Here are some stereo-photographs I recently made manually with a hand-held point-and-shoot camera. (A Nikon One-Touch Zoom 90QD; what a fancy marketing name for a small camera!)
I got the idea from Craig Rairdin and his experiments with stereo-photography and 3-D pictures.
To view the photos in 3-D, try following Craig's directions to "focus [your eyes] beyond the plane of the photos. The images will begin to drift. When the two images come together in the middle, your brain will bring them into focus and create a 3-D image."
"You may have to tip your head to one side or the other in order to get the vertical alignment of the pictures right."
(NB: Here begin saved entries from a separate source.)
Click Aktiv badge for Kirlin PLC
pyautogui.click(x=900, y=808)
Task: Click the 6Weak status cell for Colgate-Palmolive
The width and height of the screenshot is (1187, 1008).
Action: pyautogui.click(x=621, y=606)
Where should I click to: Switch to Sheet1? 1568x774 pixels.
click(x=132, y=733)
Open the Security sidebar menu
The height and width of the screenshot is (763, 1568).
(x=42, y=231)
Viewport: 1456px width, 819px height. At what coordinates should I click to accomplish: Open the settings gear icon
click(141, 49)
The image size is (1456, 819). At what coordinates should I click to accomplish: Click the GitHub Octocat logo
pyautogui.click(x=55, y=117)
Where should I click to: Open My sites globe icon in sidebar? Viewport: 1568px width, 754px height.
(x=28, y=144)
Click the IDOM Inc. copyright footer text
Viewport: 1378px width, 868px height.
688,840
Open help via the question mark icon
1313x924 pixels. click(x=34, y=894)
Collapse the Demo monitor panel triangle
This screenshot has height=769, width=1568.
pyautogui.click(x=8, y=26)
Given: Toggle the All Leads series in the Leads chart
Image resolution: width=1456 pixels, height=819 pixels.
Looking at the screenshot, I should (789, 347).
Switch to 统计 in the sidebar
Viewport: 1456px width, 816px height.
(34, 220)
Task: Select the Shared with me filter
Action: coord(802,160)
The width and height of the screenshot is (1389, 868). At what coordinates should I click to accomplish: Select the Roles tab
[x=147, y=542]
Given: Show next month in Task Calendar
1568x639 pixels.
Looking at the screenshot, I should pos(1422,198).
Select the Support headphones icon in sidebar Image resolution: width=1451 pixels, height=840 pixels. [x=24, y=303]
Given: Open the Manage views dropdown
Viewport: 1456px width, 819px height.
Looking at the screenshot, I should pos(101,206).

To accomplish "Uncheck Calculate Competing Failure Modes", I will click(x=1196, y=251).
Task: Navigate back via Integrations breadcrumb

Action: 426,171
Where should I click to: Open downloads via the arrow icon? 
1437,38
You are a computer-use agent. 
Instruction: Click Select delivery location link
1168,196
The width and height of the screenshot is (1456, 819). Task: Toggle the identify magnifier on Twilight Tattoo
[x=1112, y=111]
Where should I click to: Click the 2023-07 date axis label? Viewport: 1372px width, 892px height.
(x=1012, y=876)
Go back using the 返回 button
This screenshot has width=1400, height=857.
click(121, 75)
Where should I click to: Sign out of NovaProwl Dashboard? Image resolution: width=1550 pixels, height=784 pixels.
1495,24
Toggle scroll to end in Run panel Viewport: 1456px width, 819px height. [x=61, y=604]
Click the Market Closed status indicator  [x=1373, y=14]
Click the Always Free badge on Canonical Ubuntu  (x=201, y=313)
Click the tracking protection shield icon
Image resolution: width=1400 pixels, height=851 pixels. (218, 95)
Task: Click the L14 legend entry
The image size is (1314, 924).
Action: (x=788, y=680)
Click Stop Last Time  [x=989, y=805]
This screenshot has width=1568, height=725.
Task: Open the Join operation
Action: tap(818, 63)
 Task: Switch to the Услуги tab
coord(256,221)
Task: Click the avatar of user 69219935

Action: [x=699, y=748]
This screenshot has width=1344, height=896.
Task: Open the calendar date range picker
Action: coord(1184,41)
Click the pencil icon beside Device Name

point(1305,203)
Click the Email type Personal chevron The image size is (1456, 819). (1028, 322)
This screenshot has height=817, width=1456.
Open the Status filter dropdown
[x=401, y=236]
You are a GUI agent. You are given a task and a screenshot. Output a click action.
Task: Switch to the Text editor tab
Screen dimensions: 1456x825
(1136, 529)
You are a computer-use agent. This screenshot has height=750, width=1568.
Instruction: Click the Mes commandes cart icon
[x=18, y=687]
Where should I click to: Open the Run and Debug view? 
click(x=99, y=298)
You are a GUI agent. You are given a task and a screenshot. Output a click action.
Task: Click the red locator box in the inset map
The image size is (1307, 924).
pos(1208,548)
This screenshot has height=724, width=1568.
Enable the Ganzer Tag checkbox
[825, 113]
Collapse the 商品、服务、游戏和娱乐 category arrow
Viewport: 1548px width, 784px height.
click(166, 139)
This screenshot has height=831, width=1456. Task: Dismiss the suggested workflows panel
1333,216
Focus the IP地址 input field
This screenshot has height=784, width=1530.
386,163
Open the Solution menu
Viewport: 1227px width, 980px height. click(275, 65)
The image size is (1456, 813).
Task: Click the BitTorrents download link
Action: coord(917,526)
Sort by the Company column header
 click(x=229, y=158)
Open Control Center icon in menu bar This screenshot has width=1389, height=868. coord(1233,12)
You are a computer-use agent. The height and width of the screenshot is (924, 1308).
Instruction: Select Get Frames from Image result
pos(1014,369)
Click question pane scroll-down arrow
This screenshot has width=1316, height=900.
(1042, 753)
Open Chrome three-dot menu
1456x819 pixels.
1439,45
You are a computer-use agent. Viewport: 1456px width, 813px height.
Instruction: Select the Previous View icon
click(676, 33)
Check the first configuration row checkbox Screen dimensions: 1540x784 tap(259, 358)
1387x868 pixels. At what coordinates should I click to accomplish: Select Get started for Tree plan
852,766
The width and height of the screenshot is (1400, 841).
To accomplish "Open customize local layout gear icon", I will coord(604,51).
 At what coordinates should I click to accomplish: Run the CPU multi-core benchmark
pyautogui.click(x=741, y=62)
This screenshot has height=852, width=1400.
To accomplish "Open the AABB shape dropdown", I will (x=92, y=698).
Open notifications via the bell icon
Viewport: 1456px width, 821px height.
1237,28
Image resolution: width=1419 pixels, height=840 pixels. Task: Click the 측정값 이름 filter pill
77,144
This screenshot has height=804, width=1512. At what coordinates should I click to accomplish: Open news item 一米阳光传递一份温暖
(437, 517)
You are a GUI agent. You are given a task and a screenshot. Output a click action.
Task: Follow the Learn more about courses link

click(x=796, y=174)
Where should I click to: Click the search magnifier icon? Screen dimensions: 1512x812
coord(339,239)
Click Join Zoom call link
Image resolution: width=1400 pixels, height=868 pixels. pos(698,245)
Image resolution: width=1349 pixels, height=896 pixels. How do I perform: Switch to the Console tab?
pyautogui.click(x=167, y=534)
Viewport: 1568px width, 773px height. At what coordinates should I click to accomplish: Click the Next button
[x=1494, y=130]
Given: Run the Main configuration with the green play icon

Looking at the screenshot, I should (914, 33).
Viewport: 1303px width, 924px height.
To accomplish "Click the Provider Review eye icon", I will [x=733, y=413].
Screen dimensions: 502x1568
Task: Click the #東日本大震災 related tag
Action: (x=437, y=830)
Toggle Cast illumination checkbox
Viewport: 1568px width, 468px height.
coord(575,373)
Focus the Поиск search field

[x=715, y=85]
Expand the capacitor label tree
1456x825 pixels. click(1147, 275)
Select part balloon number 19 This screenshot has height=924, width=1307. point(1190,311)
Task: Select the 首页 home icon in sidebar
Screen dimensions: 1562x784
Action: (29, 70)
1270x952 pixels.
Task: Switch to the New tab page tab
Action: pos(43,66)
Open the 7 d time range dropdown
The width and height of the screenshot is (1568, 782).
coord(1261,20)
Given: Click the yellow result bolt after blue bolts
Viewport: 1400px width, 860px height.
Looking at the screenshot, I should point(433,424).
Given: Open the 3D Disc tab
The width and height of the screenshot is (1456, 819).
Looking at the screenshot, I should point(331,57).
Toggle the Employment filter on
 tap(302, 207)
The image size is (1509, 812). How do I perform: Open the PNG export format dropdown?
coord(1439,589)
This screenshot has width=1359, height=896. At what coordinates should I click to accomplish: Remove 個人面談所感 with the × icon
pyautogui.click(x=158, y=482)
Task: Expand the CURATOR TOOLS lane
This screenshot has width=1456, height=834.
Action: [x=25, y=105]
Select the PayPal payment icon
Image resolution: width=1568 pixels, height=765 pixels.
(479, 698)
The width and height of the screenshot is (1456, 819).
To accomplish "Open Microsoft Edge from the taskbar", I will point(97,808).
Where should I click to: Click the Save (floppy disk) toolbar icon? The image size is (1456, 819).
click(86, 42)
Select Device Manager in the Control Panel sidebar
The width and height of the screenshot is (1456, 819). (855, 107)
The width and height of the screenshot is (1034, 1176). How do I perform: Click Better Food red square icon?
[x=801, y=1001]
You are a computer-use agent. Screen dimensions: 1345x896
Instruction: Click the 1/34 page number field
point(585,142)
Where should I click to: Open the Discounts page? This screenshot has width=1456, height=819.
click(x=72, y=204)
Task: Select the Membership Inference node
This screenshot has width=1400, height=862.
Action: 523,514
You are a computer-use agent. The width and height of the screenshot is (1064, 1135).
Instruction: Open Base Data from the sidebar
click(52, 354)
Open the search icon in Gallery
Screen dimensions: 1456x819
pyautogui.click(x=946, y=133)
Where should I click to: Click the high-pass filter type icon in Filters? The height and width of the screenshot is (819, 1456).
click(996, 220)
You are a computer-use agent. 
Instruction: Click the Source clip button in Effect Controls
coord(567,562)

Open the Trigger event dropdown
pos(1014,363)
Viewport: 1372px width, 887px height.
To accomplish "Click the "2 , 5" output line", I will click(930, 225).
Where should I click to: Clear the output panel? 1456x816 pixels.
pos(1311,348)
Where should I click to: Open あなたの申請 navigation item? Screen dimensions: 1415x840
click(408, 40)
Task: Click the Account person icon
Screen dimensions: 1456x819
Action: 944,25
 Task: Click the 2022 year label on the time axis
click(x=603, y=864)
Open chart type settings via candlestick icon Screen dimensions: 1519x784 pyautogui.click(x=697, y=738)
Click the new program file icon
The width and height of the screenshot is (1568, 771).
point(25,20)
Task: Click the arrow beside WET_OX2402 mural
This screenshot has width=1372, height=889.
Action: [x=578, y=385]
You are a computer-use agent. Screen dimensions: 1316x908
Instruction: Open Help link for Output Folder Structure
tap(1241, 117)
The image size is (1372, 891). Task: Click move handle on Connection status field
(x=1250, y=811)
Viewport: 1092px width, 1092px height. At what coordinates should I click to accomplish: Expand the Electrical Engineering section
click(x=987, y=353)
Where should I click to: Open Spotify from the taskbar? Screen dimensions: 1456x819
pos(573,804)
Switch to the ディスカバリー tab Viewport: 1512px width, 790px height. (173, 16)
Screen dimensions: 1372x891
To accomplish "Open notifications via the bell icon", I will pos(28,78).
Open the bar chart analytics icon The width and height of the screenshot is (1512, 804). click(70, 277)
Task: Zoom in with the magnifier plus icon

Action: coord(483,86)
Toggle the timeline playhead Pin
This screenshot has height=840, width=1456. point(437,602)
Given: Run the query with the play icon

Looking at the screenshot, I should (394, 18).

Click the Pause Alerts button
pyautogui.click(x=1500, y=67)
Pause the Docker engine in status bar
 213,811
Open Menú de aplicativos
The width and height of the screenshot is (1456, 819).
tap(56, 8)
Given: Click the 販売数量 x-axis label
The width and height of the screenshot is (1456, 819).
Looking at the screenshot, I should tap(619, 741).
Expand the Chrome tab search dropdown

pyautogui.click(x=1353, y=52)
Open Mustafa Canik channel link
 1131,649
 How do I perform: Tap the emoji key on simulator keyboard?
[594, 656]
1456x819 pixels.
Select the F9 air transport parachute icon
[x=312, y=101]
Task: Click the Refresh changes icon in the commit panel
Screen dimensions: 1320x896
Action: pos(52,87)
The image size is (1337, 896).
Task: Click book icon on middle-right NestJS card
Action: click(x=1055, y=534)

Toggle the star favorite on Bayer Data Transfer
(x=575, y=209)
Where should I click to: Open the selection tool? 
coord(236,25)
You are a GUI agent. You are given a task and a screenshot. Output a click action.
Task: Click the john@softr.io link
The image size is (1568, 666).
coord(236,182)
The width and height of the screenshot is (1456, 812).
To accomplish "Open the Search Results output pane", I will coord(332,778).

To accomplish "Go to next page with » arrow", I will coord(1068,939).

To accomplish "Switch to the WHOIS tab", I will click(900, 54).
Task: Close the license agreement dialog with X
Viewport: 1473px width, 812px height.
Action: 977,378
I'll try to add some other stereo-photos as time permits.
Enjoy!
Shellsburg house pictures taken January 1, 2001
I've also used my grandparents' stereo-opticon, or stereograph, viewer to view these pictures. A stereo-opticon viewer was the precursor to the famous View-Master viewer.
I put the house photos into the viewer, and viewing results are really great. The house looks 3-D, and the snow piles look solid.
However, the sides of the stereo-opticon viewer are too close for me. Either my head is too big and/or my glasses are too wide (I prefer to believe the latter!). My daughters had better success since they have smaller heads and one doesn't have glasses to interfer with viewing. Maybe people in the late 1800's and early 1900's had smaller heads. (Perhaps our heads have evolved since then, and gotten bigger to remember all our new space-age information; or maybe not!)